Went by the post office BW, NO coupon for that at all...I picked up 2 packs, the same!! I got the sprayer tho. $219..... Going to bag up all the goodies prior to tackling the job. By then it may have cooled off. Woodwork to be done, inside and out. Something tells me this may be a job for the Fall season! Got my 27" Original Heddon Zara Spook, now where to hang it.....hooks are the size of a graphling hook. Don't want to mess that paint job up....................


----------



## Big Willy (Jun 20, 2007)

V-Bottom said:


> Went by the post office BW, NO coupon for that at all...I picked up 2 packs, the same!!

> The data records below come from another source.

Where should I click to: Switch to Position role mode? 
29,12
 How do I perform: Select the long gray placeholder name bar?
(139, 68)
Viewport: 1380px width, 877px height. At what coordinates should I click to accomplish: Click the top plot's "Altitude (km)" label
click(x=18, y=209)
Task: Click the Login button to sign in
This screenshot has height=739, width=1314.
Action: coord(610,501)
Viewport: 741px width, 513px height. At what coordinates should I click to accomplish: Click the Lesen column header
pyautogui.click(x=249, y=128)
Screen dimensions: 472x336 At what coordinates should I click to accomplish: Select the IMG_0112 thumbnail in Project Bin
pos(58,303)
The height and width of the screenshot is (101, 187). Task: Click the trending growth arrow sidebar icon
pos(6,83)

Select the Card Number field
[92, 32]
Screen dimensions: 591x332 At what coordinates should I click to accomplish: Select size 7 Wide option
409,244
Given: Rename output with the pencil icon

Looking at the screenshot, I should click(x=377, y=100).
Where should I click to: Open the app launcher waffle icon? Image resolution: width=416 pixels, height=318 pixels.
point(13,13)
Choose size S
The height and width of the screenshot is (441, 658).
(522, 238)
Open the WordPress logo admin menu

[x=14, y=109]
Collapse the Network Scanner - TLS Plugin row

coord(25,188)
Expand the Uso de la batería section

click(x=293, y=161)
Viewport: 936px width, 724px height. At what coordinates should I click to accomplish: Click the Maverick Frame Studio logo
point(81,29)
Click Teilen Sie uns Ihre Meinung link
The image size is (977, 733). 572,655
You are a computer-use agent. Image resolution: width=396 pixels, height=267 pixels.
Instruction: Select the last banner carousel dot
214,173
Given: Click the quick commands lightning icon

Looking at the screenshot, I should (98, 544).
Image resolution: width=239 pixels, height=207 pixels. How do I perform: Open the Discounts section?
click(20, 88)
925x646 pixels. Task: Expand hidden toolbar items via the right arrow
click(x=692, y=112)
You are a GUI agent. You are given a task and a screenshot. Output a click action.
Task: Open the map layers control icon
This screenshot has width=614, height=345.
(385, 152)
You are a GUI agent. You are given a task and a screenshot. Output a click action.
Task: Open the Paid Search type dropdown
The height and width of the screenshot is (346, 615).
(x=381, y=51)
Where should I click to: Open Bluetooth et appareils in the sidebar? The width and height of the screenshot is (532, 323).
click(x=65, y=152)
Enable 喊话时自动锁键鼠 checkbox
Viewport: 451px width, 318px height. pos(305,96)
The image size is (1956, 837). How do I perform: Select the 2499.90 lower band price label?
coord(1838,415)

Someone probably grabbed them out of the package. I know our post office in Dickinson carries the 10% off coupon but I have seen people literally stand in line and grab the coupon out of the package and then set it back down. I at least have the common courtesy to take mine to the house and then throw the rest of the stuff away.


----------



## V-Bottom (Jun 16, 2007)

NO doubt...me too, I picked up the 2 and went home


----------



## Arlon (Feb 8, 2005)

I've been redoing my house paint for a few months now. I did have to take it down to the wood and did a lot of wood repair too. It has been kind of fun but I haven't rushed the job. Just an hour in the evening, few early mornings on weekends.. I have time in the evenings and I'd rather spend it painting than watching CSI reruns. (-:}

I'm using sherwin williams Duration paint/A100 wood primer, best caulk they sell, and a paint brush (purdy). I'm about 3/4 done and it's looking pretty good. Not finishing it in a weekend but a little constant work and it's meeting MY schedule. I'm more interested in not doing it again than doing it fast.


----------



## surfgrinder (May 18, 2008)

*brush and roller*

Arlon has the right idea for a long lasting paint job. We paint nonstop here in deer park and have yet to spray a house. Most of the painting companies around here dilute the paint when they spray and that is why it looks bad in just a few years. Even if you spray pure paint all the siding companies recommend that you back roll it. It is hard to beat a purdy brush and a 1" roller


----------



## V-Bottom (Jun 16, 2007)

Hope I didn't "blow" $200 on something not worth painting the ole place!! I'll paint something w/ it. Wife is doing the kitchen makeover. Having a blast. I like all these pointers too. One thing about me and painting. Once I get started, hard to lay it down for the day. No hurry for sure. Slow down and do it right..I always say. I got some construction to do yet. I do appreciate the folks that asked about the job. Came out and looked etc. Wife talked me into doing it myself, or ourselves. Then we can say," WE did that".


----------